These instruction sets also include numerous fixed sub-word instructions for shuffling, inserting and extracting the values around within the registers. In addition there are instructions for moving data between the integer registers and XMM (used in SSE)/FPU (used in MMX) registers.

=== Memory instructions ===
The x86 processor also includes complex addressing modes for addressing memory with an immediate offset, a register, a register with an offset, a scaled register with or without an offset, and a register with an optional offset and another scaled register. So for example, one can encode mov eax, [Table + ebx + esi*4] as a single instruction which loads 32 bits of data from the address computed as (Table + ebx + esi * 4) offset from the ds selector, and stores it to the eax register. In general x86 processors can load and use memory matched to the size of any register it is operating on. (The SIMD instructions also include half-load instructions.)

Most 2-operand x86 instructions, including integer ALU instructions,
use a standard "addressing mode byte"
often called the MOD-REG-R/M byte.
Many 32-bit x86 instructions also have a SIB addressing mode byte that follows the MOD-REG-R/M byte.

In principle, because the instruction opcode is separate from the addressing mode byte, those instructions are orthogonal because any of those opcodes can be mixed-and-matched with any addressing mode.

### Data:

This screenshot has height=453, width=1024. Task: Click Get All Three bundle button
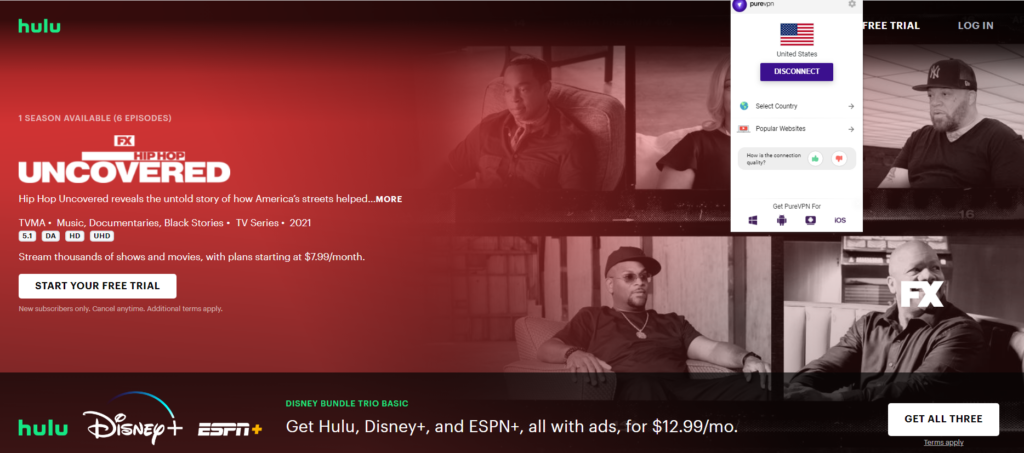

### Written task:
In the x86 memory instructions passage, rewrite the stretch from "Most 2-operand x86" through "any addressing mode.", swapping "orthogonal" for "independent". The material is not used here.

### Response to the exercise:
Most 2-operand x86 instructions, including integer ALU instructions,
use a standard "addressing mode byte"
often called the MOD-REG-R/M byte.
Many 32-bit x86 instructions also have a SIB addressing mode byte that follows the MOD-REG-R/M byte.

In principle, because the instruction opcode is separate from the addressing mode byte, those instructions are independent because any of those opcodes can be mixed-and-matched with any addressing mode.